Implement translation-based approach to convert neuro papers to bio papers

jstremme commented 2 years ago

A lot of these translation models are pretrained on datasets consisting of multiple languages. Since we're just dealing with English, I think we can start with BERT, pubmedbert, or a similar LM, chop off the layer used for predicting masked tokens, then add a layer that predicts, for each token in the input sequence, the corresponding token in a new sequence. Most tokens will stay the same and with labelled examples of input, target sequence pairs, the model will learn the right replacements.

listenaddress commented 2 years ago

Thoughts on a strategy like this with T5? Since you're supposed to tip off the model that it's a translation task via the prompt, I'm curious how it'd perform for our pseudo-translation.

Hopping off for the day now, but I plan to play with this soon.

jstremme commented 2 years ago

There might be a way to do this with prompts, but I think the most straightforward way to do this will be to consider this a classification task where either:

For each token in the input sequence we predict the corresponding token in the output sequence.
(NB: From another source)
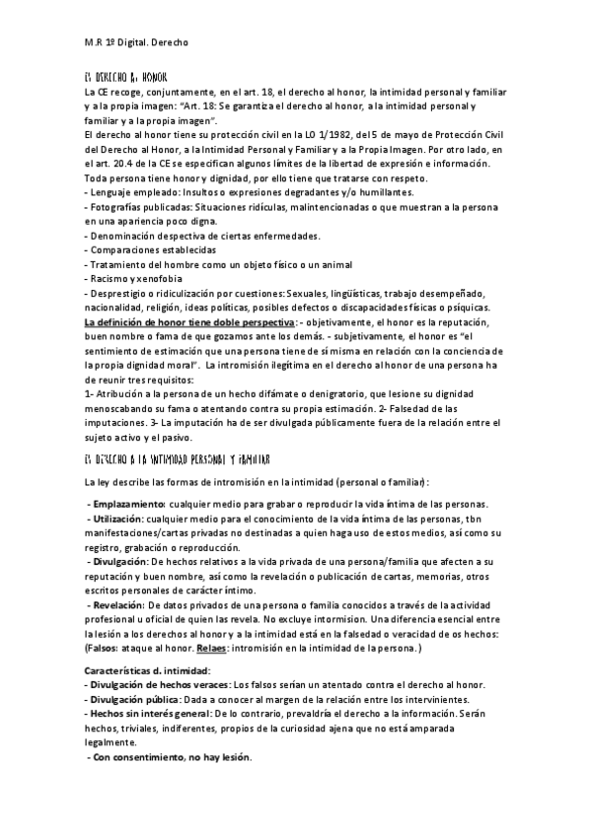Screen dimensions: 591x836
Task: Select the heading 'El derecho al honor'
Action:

This approach would be slightly limited in that only individual words can be replaced/modified. Input sequences would be of fixed length with padding as would be the output sequences.
Predict a target sequence of fixed length with padding. The model would learn from the labelled examples that most of the words in the target sequence are the same words as the input sequence.

For both approaches, I think we'd want to modify the last layer of the network directly, sorta like this. Instead of 2 output features we'd have an output of shape (batch_size, seq_len, vocab_size) where for each sample, and each item in the sequence, we predict a token from the vocab (approach #2). Approach #1 would involve running inference for each token in the input sequence.

My concern with actually framing this as a translation problem (in the way that is typically done with LMs pretrained on multi-language datasets) is that we're just using English. I'm imagining an architecture inspired by translation but not actually translation. Just my current thought on the best way of going about it. No doubt other things could work.

jstremme commented 2 years ago

I think we could still use T5, and maybe need to use some sort of seq2seq model instead of BERT or a BERT-like model where the output is usually a single feature not a sequence.

jstremme commented 2 years ago

Last thought for today... lots of ramblings :) Here's a seq2seq version of BERT that people seem to be using:

listenaddress commented 2 years ago

Rad! Will take a look at this stuff this week.

Also realized I forgot the link I was referencing. Here it is.

listenaddress commented 2 years ago

My concern with actually framing this as a translation problem (in the way that is typically done with LMs pretrained on multi-language datasets) is that we're just using English. I'm imagining an architecture inspired by translation but not actually translation.

Right was thinking the same. At a glance, it didn't look like the hugging face T5 + seq2seq model above was doing anything specific to translating between languages, but I could be missing something?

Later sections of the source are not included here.